**TASK INPUT**

----

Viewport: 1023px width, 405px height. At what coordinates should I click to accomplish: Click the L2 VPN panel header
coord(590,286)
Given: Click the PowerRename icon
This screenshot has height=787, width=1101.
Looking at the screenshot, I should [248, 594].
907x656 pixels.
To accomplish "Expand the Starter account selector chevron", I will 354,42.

----

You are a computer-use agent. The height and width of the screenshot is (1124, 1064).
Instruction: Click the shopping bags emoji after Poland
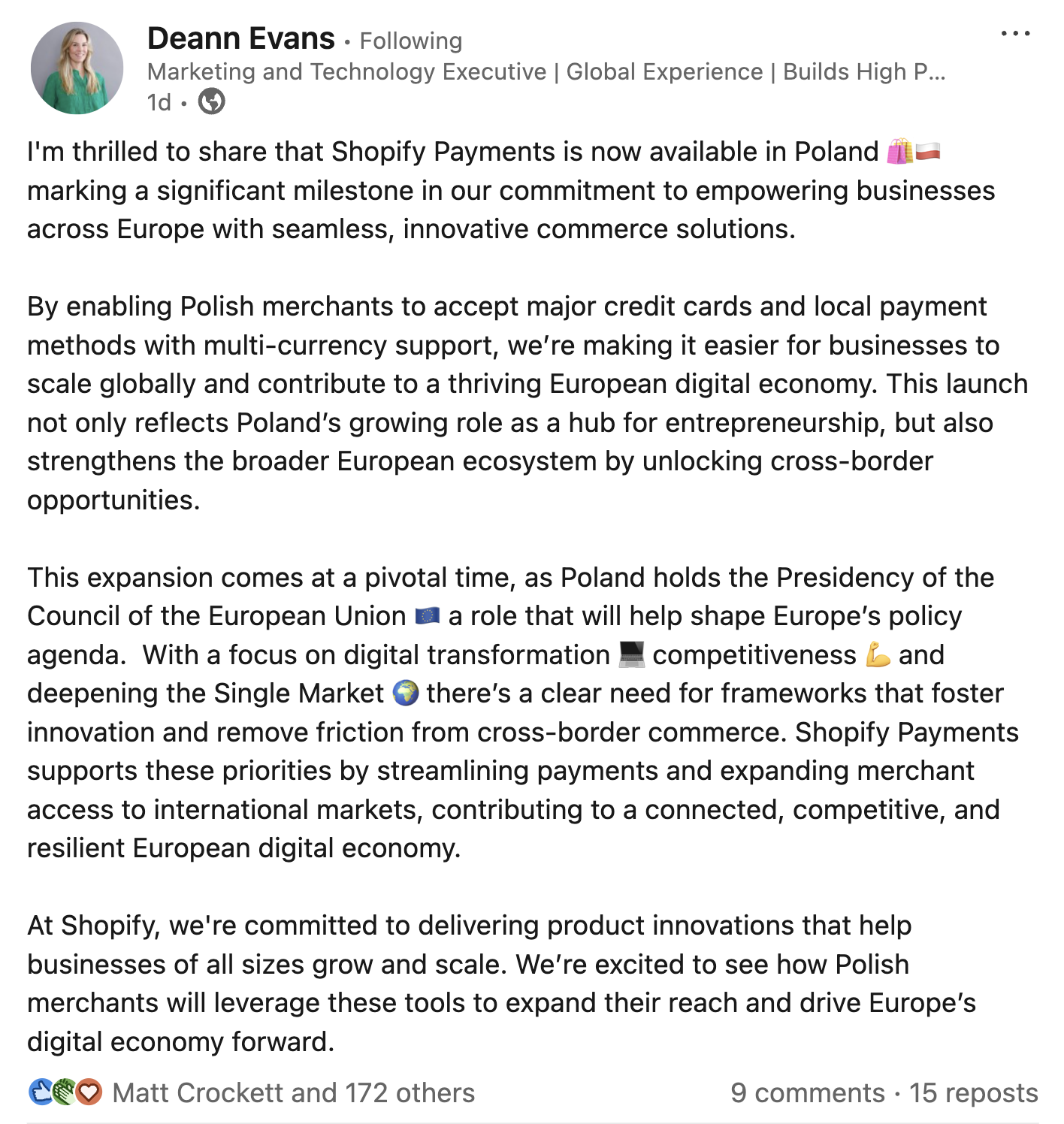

----

**WHAT THE EXERCISE ASKS**
Can you format the lines from the one containing "Given: Click the PowerRename icon" through the one containing "I will 354,42." as a numbered list, skipping any blank lines?

**TASK RESULT**
1. Given: Click the PowerRename icon
2. This screenshot has height=787, width=1101.
3. Looking at the screenshot, I should [248, 594].
4. 907x656 pixels.
5. To accomplish "Expand the Starter account selector chevron", I will 354,42.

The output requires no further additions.